Certamente eu não receberia tanto suporte dos meus pais se não demonstrasse interesse em certos assuntos. Se eu não fosse tão curioso e não tivesse tanta vontade de saber mais a respeito de animais ou de discos voadores, o número de livros sobre estes temas seria muito menor na minha casa. Assim, penso em um segundo fator, muito difícil de avaliar, mas que provavelmente tem um grande impacto na formação e manutenção de comportamentos: nossas inclinações naturais. Existem crianças que desde a tenra idade se apaixonam por algum assunto sem que exista um aparente estímulo externo para isso: elas simplesmente gostam de animais, ou de OVNIs, ou de qualquer outra coisa. Isso não quer dizer que exista um trecho em nosso DNA que nos condicione a gostar das coisas, mas o fato é que não somos tábulas rasas, como bem escreveu o psicólogo Steven Pinker. Temos algumas predisposições, e essas predisposições podem se tornar hábitos e moldar nossos comportamentos se receberem o devido estímulo para o seu fomento (livros para um menino curioso, por exemplo).

Mais adiante, na adolescência, tive bons incentivos de professores para a leitura, especialmente em aulas de português no Ensino Médio, com a professora Ivone, que organizava seminários nos quais cada estudante devia ler uma obra e apresentá-la aos colegas. O fato de não haver, na maioria das vezes, autores ou livros predeterminados para a leitura era um critério que me deixava bastante animado nesses seminários, já que eu podia ler aquilo que me interessava e ainda contar aos meus colegas sobre isso. Assim, eu entendia os seminários como mais uma oportunidade de continuar próximo dos livros.
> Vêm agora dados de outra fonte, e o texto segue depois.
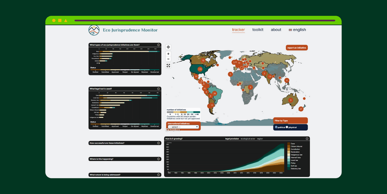
Task: Expand 'What nature is being addressed?' panel
Action: pyautogui.click(x=125, y=175)
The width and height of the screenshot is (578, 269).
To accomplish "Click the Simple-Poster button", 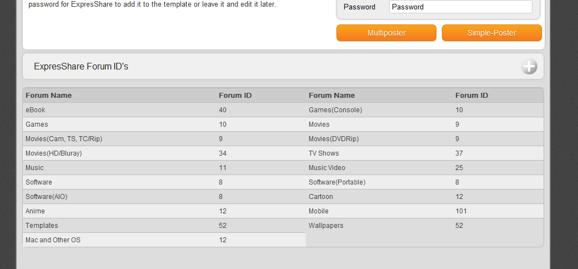I will [x=491, y=33].
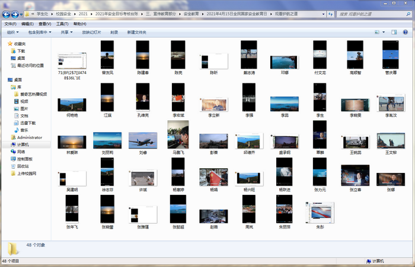Select the 刘睿 airplane thumbnail

[x=143, y=140]
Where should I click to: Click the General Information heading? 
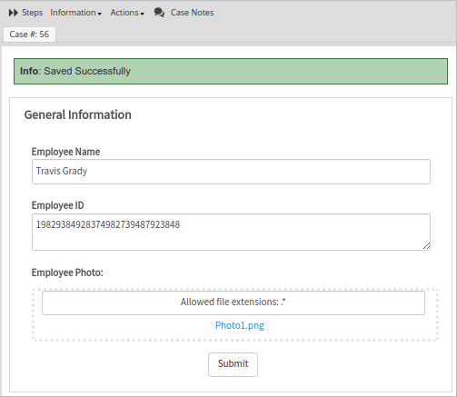click(78, 114)
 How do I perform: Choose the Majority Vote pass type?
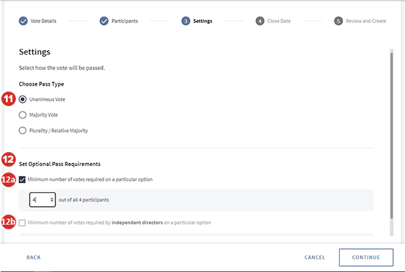click(x=23, y=115)
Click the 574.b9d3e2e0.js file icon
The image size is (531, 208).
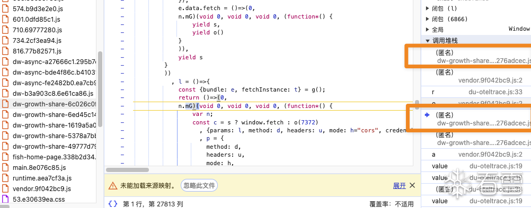[x=5, y=9]
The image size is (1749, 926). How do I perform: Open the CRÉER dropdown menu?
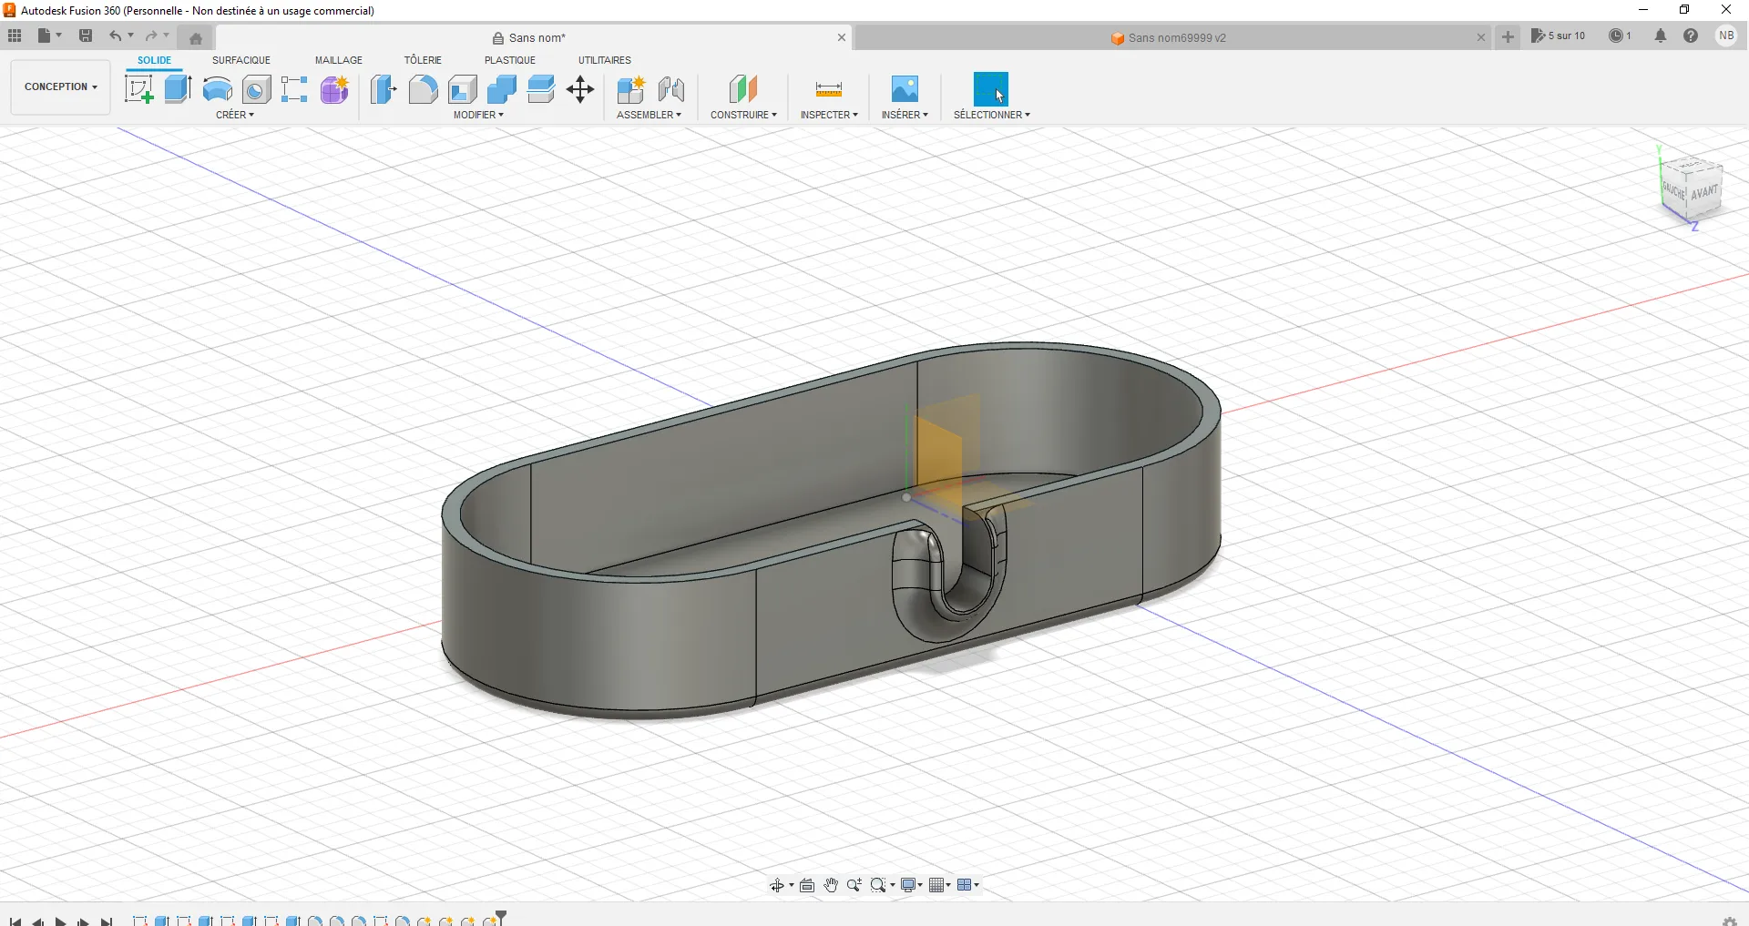point(235,115)
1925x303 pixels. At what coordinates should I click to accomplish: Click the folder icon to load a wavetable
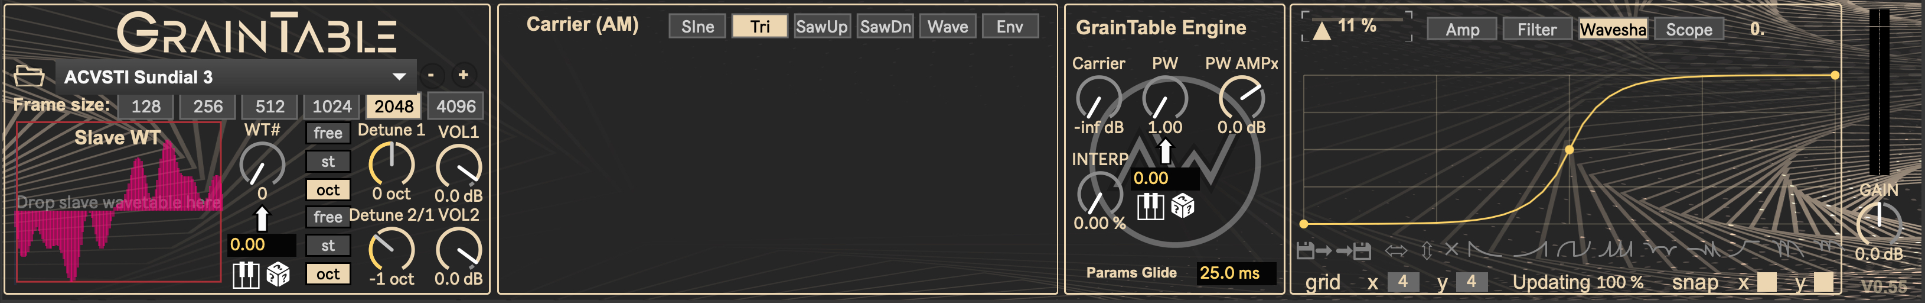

Hoje, leio basicamente obras de não-ficção, por uma série de razões: preciso delas para a pesquisa de meu doutorado, para organizar e aprimorar minhas aulas e oferecer aos estudantes com quem trabalho boas sugestões de leituras, para ampliar meu repertório de ideias e de argumentos, e também porque gosto muito. Não consigo ficar um dia sem ler, e não consigo terminar a leitura de uma obra sem ter uma próxima engatilhada.

Certamente, eu não sou capaz de identificar todos os fatores que me ajudaram a gostar de livros (ou a fazer qualquer outra coisa), e também eu talvez não consiga dar o devido valor aos fatores que reconheço como importantes para me tornar um leitor. Humanos são animais complexos, como ressalta Sapolsky em “Behave”, e é por isso, creio, que não existem fórmulas mágicas para formar leitores, mesmo que algumas receitas pareçam melhores do que outras.